If AI was an ice cream sundae, deep Learning would be the sprinkles and cherry on top. DL is the “fun stuff”, “the exciting part of AI” — and here’s why:
Artificial intelligence gives machines the ability to make decisions and think intelligently. One form of AI is neural networks, which are made up of many artificial neurons, which are basically mathematical activation functions. (Whatttttt 😮, don’t worry, I’ll explain this soon) These are functions that take in any input (x) and decide what the artificial neurons output.
How Functions Function
An example of a very simple function is F(x) = x2
(F(x) is function of x)
If we graphed it:
But… functions get super complex.

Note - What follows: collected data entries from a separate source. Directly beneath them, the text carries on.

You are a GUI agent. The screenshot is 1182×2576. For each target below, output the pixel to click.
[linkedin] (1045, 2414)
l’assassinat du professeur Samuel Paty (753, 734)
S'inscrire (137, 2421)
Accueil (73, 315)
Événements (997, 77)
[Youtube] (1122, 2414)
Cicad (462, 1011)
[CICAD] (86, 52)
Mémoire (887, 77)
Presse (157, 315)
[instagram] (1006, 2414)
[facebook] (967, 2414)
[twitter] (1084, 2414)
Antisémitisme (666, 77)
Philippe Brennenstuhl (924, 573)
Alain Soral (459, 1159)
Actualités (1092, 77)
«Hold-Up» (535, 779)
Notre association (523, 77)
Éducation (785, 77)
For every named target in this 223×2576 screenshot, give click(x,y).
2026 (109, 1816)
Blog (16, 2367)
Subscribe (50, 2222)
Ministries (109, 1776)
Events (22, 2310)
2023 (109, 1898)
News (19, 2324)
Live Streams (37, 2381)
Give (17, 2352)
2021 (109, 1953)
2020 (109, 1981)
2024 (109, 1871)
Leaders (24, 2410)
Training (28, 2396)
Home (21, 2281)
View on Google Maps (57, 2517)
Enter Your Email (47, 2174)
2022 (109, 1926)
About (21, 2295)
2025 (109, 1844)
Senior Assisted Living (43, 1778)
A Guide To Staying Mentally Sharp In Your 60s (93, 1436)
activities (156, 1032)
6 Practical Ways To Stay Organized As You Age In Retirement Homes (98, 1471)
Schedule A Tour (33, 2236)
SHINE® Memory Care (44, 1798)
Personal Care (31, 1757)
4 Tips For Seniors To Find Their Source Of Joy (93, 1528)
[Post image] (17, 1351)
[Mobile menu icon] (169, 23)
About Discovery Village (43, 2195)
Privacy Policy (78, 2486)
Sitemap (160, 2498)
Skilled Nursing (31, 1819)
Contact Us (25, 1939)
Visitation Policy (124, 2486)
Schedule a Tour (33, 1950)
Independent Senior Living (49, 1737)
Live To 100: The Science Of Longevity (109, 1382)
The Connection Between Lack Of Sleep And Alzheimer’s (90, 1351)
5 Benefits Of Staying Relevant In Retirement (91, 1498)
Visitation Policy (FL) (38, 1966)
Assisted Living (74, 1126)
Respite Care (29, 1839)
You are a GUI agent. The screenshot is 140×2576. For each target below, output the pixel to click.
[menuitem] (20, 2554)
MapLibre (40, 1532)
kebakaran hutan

Kinda like some people’s Starbucks orders complex
Some functions might look like:
Basically just super complex.
Activation functions just take in inputs (adds ’em all up) and determines the outputs based on some fancy math.
Let’s dive a little deeper
To get a better understanding of exactly how these neurons operate, let’s use my dog.
A FUNctional Function Analogy
F(x) = pun game strong
If you don’t remember her from my classification algorithm article (read that here 🤩), meet Summer.
When I feed Summer (“artificial neuron”) food(“inputs”), her digestive system (“activation function”) will decide what it will output (“output”)…
Artificial Neuron: inputs + activation function → outputs
We can also add weights and biases to this whole equation.
Don’t know what weights and biases are??
Weights are like “highways” for the inputs. They alter the mathematical impact of a certain function.
For example, Summer’s a little picky with her meals. Based on how her food (the input) is served, it’ll determine the output.
When her food is served as kibble Summer normally throws it up(it’s not up to her standards🙄). When food’s served semi-moist it is easily digested by Summer. If we feed her food in the form of raw food, the output is not pretty.
We can think of the form of food that we’re serving summer as the “weight” — we can adjust the form(weight) of the food (input) which will slightly change Summer’s digestive reaction (activation function) which will determine the output.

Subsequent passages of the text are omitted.